If you have two measurable sets A and B (not necessarily disjoint), is there an easy formula for the measure of the difference, m(A-B)?

 

[g_edgar]

m(A-B) = m(A) - m(A\cap B)
or, slightly better since it holds even if m(A) = \infty,
m(A-B) + m(A\cap B) = m(A)

 

[jambaugh]

By set difference do you mean symmetric difference?
A-B= A\cap \overline{B} \cup \overline{A}\cap B
where overline is set complement?

g_edgar's formulas are for:
A-B = A \cap \overline{B}= \{ x | x\in A \, \&\, x\not\in B\}

I'll use ~ for symmetric difference and then:
m(A \sim B) = m(A) + m(B) - m(A\cap B)
Its just a matter of looking at a Venn diagram and thinking of areas as the measure.

 

[AxiomOfChoice]

m(A-B) = m(A) - m(A\cap B)
or, slightly better since it holds even if m(A) = \infty,
m(A-B) + m(A\cap B) = m(A)

Thanks! But can you explain why this is this justified? There is a corollary in my textbook that gives m(B-A) = m(B) - m(A) if A\subseteq B. Do we have S-T = S - (S\cap T) for any sets S and T? If we do, I'm satisfied...

 

[Office_Shredder]

Do we have S-T = S - (S\cap T) for any sets S and T? If we do, I'm satisfied...

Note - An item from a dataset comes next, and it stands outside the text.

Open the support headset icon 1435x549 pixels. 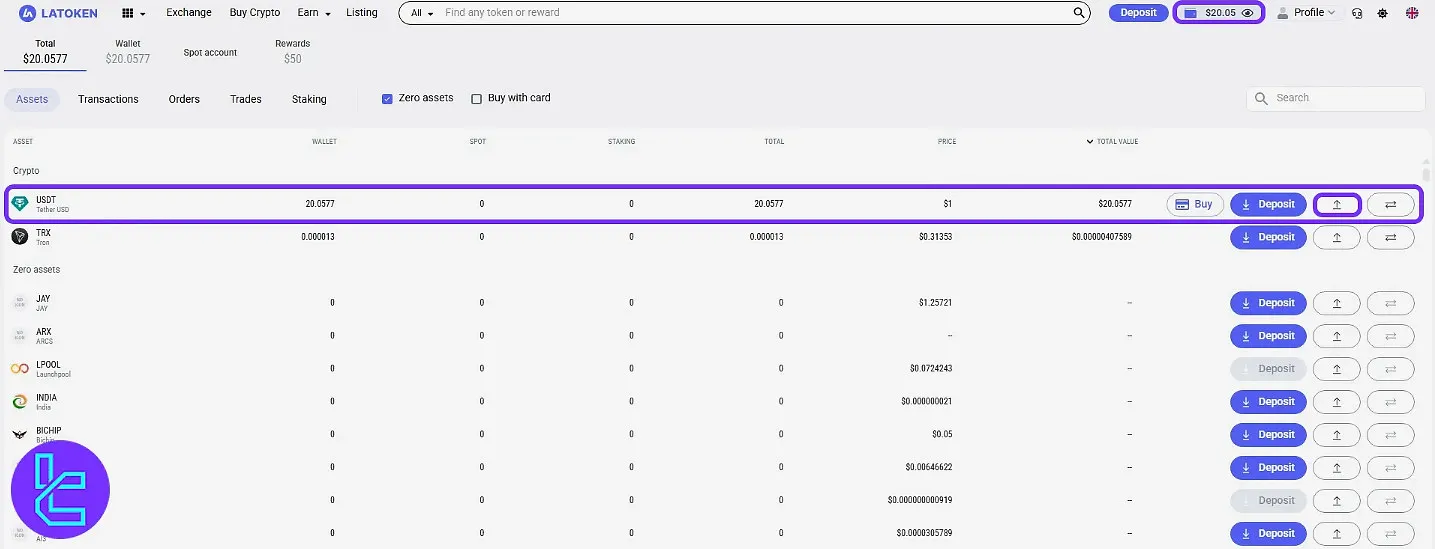click(1357, 13)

Of course you do! S-T is the points in S that are not in T. But the only points that can be removed from S are the points in T that are also in S. And S-(S \cap T) is precisely the points in S except for the points in T also in S. It's nearly a semantic proof

 

[jambaugh]

Informally you see it in a Venn diagram.
Formally you look at the additivity property of measures, i.e. the measure of the union of disjoint sets is the sum of the measures of the pieces.

When dealing with any combination of unions and/or intersections simply break the set in question down into its smallest** pieces.

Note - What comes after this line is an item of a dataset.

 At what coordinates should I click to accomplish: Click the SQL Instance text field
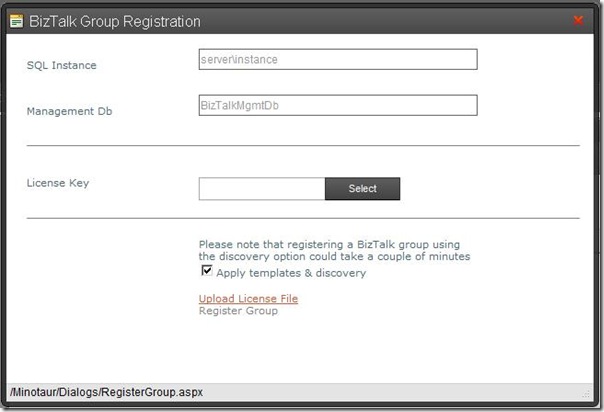337,60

Example: Given initial sets A, B, and C you can break A up into A = ABC U ABC' U AB'C U AB'C' (where I'm using AB for A intersect B and B' for complement of B.)

**(smallest in terms of not further divisible by intersection with a given set or set's complement.)

This is very very straightforward stuff. Again draw a Venn diagram! I think you may be over thinking this.